Glastonbury Festival announced on its website that electric vehicles that ran out of charge on-site would be charged £80 for an hour’s slow charging should their batteries run out of charge at the festival. Later after some abrupt feedback from customers, it was reduced to £50. This is despite the festival being offered climate-friendly charging by ZPN Energy since 2021.
Speaking to the Somerset County Gazette in 2020, Emily Eavis said that they are “the only festival with a conscience” where it comes to the climate. According to BBC research the Eavis family gives environmental charity Greenpeace £500,000 in direct donations every year as well as free reign across the site to recruit festival goers in a relationship that has been going strong since 1991.
“Why then charge £50 or even £80 per hour to recharge an electric vehicle?” fumes James Foster, CEO of ZPN Energy, whose company offered to install cost effective renewable energy powered charging points on the site for the users of Glastonbury Festival.
The charging equipment, ZAP Store and ZAPME mobile EV charging units, would have been themselves charged off-site and then taken to the festival site. The chargers ultimately used by Glastonbury Festival at far and away above market rates were also powered by diesel generators.
ZAP Store and ZAPME
ZPN Energy’s ZAP Store is a shipping container sized unit that stores up to around 3 megawatt-hours of electricity, and can be charged off-site using renewable energy. This would be able to give full charges to 50 EVs with average sized 60kWh batteries. Meanwhile the mid sized ZAPME battery-based mobile charging system fitted in the back of standard electric van can deliver up to 50kW of charge to vehicles in the car parks at such a speed that no one would be inconvenienced if caught behind them. These too are recharged using renewable energy off-site.
Foster continues, “Glastonbury like COP26 and Goodwood Festival of Speed were all using diesel generators to charge EVs on site – The CommonWealth games have now done the same and all publicly claim that a solution or technology doesn’t exist. They were offered a solution, ignored it and some of these demanded that we also pay at least £35000 as an exhibiter. He added ‘this hardly sits with these events ‘having a conscience’, does it?
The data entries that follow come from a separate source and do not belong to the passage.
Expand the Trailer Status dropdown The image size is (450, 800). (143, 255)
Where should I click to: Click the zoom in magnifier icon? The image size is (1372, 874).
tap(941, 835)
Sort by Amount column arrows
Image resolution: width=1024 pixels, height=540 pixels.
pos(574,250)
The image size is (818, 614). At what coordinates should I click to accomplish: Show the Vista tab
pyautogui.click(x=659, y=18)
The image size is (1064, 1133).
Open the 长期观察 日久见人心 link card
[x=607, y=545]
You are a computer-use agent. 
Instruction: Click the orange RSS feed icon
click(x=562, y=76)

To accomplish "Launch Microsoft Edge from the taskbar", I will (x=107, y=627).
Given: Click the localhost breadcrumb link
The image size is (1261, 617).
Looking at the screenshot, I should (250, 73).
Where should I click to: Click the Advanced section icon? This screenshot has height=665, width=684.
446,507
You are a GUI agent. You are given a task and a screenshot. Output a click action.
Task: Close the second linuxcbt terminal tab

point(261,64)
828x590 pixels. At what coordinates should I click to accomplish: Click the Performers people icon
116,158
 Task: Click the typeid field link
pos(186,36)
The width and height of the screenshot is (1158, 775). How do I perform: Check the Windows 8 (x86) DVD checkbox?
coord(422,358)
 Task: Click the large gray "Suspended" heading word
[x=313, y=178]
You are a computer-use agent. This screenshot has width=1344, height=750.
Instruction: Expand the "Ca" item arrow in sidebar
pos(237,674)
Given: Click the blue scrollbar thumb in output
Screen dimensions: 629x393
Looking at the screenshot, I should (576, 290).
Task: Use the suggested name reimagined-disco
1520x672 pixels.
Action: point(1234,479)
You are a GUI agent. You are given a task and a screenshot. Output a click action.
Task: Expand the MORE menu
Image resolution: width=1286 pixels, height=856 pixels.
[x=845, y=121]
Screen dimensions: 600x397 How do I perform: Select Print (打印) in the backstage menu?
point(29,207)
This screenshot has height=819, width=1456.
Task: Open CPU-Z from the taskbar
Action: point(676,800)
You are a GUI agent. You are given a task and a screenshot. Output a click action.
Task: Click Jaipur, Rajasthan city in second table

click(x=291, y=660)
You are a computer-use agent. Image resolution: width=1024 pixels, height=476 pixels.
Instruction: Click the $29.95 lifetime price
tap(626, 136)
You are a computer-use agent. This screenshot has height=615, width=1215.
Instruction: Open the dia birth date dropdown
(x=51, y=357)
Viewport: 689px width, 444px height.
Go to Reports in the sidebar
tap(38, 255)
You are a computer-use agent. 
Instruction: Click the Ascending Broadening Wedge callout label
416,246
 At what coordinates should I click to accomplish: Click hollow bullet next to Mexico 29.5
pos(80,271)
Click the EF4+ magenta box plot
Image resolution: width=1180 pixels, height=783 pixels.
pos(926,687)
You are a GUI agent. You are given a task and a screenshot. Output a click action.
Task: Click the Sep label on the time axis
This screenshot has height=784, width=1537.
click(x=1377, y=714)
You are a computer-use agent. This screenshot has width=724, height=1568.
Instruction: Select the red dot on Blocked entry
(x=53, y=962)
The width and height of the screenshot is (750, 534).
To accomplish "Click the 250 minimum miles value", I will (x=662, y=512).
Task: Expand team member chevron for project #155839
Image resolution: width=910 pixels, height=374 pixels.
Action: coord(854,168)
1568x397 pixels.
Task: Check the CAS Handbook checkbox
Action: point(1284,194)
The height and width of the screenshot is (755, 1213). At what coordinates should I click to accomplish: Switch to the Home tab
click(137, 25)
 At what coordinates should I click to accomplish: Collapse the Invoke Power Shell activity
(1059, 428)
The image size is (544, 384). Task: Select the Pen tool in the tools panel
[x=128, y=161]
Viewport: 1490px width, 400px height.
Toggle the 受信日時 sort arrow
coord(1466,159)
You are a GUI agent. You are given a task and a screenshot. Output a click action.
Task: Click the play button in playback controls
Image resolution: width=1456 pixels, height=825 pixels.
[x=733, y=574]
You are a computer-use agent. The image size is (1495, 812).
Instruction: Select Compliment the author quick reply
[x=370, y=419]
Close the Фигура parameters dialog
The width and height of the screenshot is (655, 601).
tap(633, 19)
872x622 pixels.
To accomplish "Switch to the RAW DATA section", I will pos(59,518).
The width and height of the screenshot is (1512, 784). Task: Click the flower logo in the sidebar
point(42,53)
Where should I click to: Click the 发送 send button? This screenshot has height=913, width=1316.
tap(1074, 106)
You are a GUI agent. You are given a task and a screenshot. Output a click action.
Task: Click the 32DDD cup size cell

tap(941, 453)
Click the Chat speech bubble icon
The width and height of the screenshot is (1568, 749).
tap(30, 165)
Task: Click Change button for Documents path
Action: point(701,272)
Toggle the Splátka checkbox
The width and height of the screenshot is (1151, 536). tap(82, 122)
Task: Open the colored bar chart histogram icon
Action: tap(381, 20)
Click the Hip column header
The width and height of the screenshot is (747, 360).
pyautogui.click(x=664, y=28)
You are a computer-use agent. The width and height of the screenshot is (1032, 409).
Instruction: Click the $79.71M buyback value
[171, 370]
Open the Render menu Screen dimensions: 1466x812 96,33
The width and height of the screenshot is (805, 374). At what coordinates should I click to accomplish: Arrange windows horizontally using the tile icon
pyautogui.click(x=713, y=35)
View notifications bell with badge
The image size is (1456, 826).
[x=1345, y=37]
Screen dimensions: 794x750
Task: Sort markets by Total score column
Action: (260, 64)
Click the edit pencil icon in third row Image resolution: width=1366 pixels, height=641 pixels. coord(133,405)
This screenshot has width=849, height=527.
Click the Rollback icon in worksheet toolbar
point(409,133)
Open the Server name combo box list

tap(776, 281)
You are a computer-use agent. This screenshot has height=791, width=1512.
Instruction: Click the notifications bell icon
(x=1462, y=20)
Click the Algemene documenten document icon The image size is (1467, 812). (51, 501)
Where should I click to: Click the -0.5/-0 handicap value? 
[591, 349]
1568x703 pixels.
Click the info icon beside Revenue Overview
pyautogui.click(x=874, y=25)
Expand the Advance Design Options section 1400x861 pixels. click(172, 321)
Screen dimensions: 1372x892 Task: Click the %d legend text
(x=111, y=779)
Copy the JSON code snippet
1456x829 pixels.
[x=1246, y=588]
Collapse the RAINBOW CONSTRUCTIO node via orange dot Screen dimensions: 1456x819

In Glastonbury Festival case if it was genuinely concerned about the climate rather than PR, they would invest in and support the EV revolution!”
The best data available shows that half a million EVs are on the road today with the proportion of battery electric vehicles being sold significantly increasing every month. Society of Motor Manufacturer and Traders (SMMT) figures show that battery electric vehicle sales accounted for 12.4% of all new cars sold as of May 2022.
To add to this, new EV camper vans such as the Volkswagen ID Buzz and Mercedes EQV are set to come on the market this year. Foster points out, “The VW ID Buzz and EQV camper vans are practically built with festivals like Glastonbury in mind! Isn’t it time that the festival and event organisers set about catering for climate friendly vehicles?”